To evaluate the performance of the agent, a sample dataset of potential user inputs and agent outputs was produced. A description of each input can be found in Table 7. Random sampling was used to produce baseline recommendations. These were used in a survey which 30 whisky enthusiasts completed. They were asked to rate each recommendation on the basis of the corresponding input. While the agent recommends 10 whiskies by default, only 3 recommendations were given from the baseline and agent to avoid making the survey too cumbersome.


Table 7: Description of inputs in evaluation dataset.

Input Reference

Rationale



ATN1

Replicating a user who has tried and developed tastes for a variety of whiskies available at supermarkets, but hasn’t tried much beyond.

ATN2

Replicating a significant partiality towards heavily peated whiskies.

ATN3

Replicating an enjoyment of both peated and sherried whiskies.

ATN4

A user with niche and specific whisky tastes.

GC

Producing recommendations based on general inputs without considering specific tasting notes.

DD1

Dream Dram recommendation from a very peat heavy input.

DD2

Dream Dram recommendation describing a very oily and fruity whisky.


Participants were given all information available to the agent for each output including description and tasting notes (and some information the agent does not use such as ABV, Price etc), however they were instructed not to factor price in their ratings as price parameters were set by the hypothetical user. There was an option to leave text feedback.

6.2 Results

As can be seen in figures 1 and 2, most recommendations were rated higher than the mean baseline.

A paired one-tailed t-test was conducted on the baseline scores and corresponding recommender scores for each sample input. There was a significant increase in scores from the recommender (M = 6.28, SD = 1.13) compared with the baseline (M = 4.71, SD = 1.15), t(12) = 2.22, p < 0.05. There was a mean increase of 1.57 points.


PIC

Figure 1: Boxplots of participant ratings for each recommendation, grouped by sample input. The grey line indicates the mean baseline rating.



PIC

Figure 2: Boxplots of participant ratings for each sample input. The grey line indicates the mean baseline rating.

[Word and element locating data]

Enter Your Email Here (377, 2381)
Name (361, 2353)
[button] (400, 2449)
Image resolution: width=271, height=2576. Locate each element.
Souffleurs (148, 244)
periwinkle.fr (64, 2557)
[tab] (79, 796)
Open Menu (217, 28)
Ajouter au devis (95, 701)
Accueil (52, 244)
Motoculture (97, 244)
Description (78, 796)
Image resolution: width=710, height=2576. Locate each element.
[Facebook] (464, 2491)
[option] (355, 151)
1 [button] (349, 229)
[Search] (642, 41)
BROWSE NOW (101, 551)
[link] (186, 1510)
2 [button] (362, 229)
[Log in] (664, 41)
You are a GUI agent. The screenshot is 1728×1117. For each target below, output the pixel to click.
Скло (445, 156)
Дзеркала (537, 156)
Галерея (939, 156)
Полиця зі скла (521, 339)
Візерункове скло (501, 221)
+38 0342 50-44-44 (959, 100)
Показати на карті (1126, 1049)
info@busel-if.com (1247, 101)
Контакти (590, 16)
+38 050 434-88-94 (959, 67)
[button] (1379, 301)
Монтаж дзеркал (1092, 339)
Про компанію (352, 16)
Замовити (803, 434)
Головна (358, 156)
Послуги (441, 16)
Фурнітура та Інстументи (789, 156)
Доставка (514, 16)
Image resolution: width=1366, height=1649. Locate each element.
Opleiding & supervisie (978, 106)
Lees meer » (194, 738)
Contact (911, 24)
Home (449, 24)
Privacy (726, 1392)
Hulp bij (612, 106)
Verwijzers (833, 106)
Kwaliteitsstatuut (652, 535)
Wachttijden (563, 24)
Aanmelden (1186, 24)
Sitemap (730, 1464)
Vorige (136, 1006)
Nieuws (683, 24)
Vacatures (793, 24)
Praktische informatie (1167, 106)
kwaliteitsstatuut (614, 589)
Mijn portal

:: EXERCISE INSTRUCTIONS ::
In the whisky recommender evaluation text above, condense the paragraph beginning "To evaluate the performance of the agent" into a bulleted list that keeps its main facts.

:: ANSWER FOR THE TASK ::
- A sample dataset of potential user inputs and agent outputs was produced to evaluate the agent; each input is described in Table 7.
- Baseline recommendations were produced by random sampling.
- 30 whisky enthusiasts completed a survey rating each recommendation against its corresponding input.
- The agent recommends 10 whiskies by default, but only 3 recommendations each from the baseline and the agent were shown to keep the survey from becoming too cumbersome.